━━ TESTO DA LEGGERE ━━

Così ricostruito l'antefatto nei suoi termini essenziali, l'ordinanza del giudice del rinvio può essere esaminata nel suo contenuto sostanziale, tenuto conto delle osservazioni svolte nel ricorso.
3 - a). Un punto può darsi per sufficientemente certo, indipendentemente dai richiami più o meno espliciti effettuati nelle motivazioni dei giudici di merito. La responsabilità amministrativa della società cooperativa La F. risulta univocamente collegata alla responsabilità penale di soggetti chiamati a rispondere di reati di corruzione perpetrati nelle loro vesti di amministratori, legali o di fatto, della società stessa. Tanto si desume dal contenuto delle imputazioni penali e tanto era chiarito con una motivazione che, proprio perchè fondata su questo assunto e stesa per relationem alla ordinanza applicativa delle misure restrittive delle libertà personali, è stata considerata idonea a dimostrare la sussistenza dei reati presupposto ma diversa da quella che ancora poi occorre per dimostrare i gravi indizi di colpevolezza in via amministrativa per l'ente. Il punto è comunque sviluppato, anche se con una ingiustificata vena polemica, nell'ordinanza impugnata a pag.
10, n paragrafo 2), ove si ricordano le qualifiche assunte, spesso senza una formale investitura, dai vari soggetti imputati dei delitti di corruzione e si menzionano chiaramente i collegamenti di costoro con la società cooperativa Non a torto l'ordinanza affermava che la stessa lettura dei capi di imputazione riportati nel provvedimento di applicazione della misura cautelare nei confronti delle persone fisiche dava ragione dei fatti illeciti in addebito e dei rapporti tra i soggetti autori di essi e la cooperativa. E, in ogni caso, la stessa ordinanza impugnata si diffonde nel richiamare il contenuto di quei capi di imputazione ed il contenuto di quei rapporti, con una esposizione che può effettivamente essere considerata esaustiva e pienamente rispondente alle richieste della sentenza rescindente (pagg. 12 e 13 ord. imp.).
3 - b). La stessa sentenza di annullamento riconosceva che nella vicenda di specie era sussistente il requisito costituito dall'entità rilevante del profitto conseguito dalla cooperativa (paragrafo 6). Pur depurato della quota pertinente alla "D. s.p.a.", essa affermava, il valore reale degli appalti, acquisiti dalla società e di cui alla tabella riassuntiva a pag. 38 dell'ordinanza del tribunale del riesame, rivelava di per sè l'esistito provento rilevante, determinato, per di più, dalla posizione di quasi monopolio raggiunta sul mercato pugliese degli appalti di pulizia e ausiliariato. Anche sulla questione concernente il requisito suddetto, pertanto, esiste in atti una risposta, autorevole e sufficiente a smentire le osservazioni critiche di parte ricorrente. E' vero che la nuova ordinanza del Tribunale di Bari, oggi impugnata, è tornata a disquisire sui proventi ricavati attraverso la società asseritamente collegata o controllata "D. s.p.a.", contro l'esplicito divieto giunto dalla sentenza rescindente. Ma deve peraltro riconoscersi che la sussistenza di un profitto rilevante comunque emergeva già dalle premesse svolte nella sentenza annullatrice; e che quanto riguarda i rapporti tra La F. e la "D. s.p.a." rappresenta un quid pluris che non vizia il quadro dei riferimenti e, se mai, aggiunge ad esso circostanze superflue, tralasciabili senza alcuna ripercussione sul nocciolo essenziale del problema risolto.

━━━

## [PROBLEMI DA RISOLVERE]
**1)** Rispondi a queste domande sul testo:
(a) Di quali reati devono rispondere i soggetti collegati alla cooperativa La F.?
(b) A quale pagina dell'ordinanza del tribunale del riesame si trova la tabella riassuntiva degli appalti?
(c) Su quale mercato la cooperativa aveva raggiunto una posizione di quasi monopolio?
**2)** Ripeti parola per parola il passo del testo che comincia con "Così ricostruito l'antefatto" e prosegue fino a "svolte nel ricorso.".
**3)** Elenca tutti i numeri di pagina citati nel testo.
Le righe riportate più avanti non servono.

━━ DATI GREZZI ━━

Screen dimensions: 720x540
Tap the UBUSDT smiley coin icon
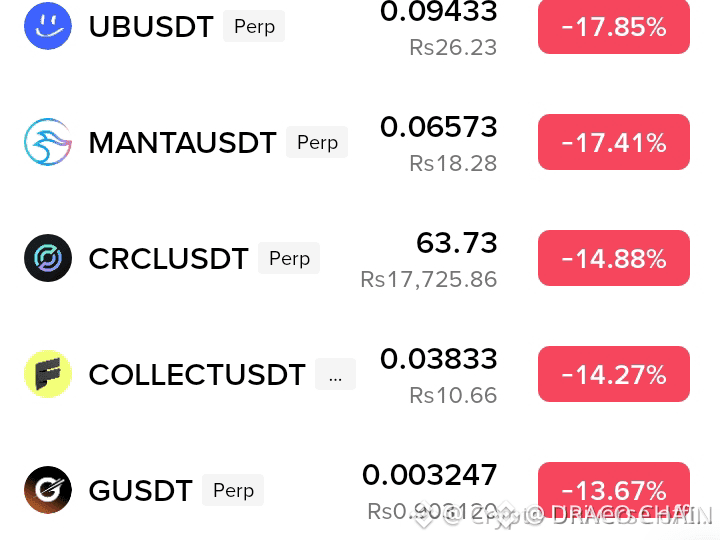(48, 26)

━━━

## [SOLUZIONI DEGLI ESERCIZI]
**1)**
(a) Reati di corruzione.
(b) A pagina 38.
(c) Sul mercato pugliese degli appalti di pulizia e ausiliariato.

**2)**
Così ricostruito l'antefatto nei suoi termini essenziali, l'ordinanza del giudice del rinvio può essere esaminata nel suo contenuto sostanziale, tenuto conto delle osservazioni svolte nel ricorso.

**3)** 10, 12, 13, 38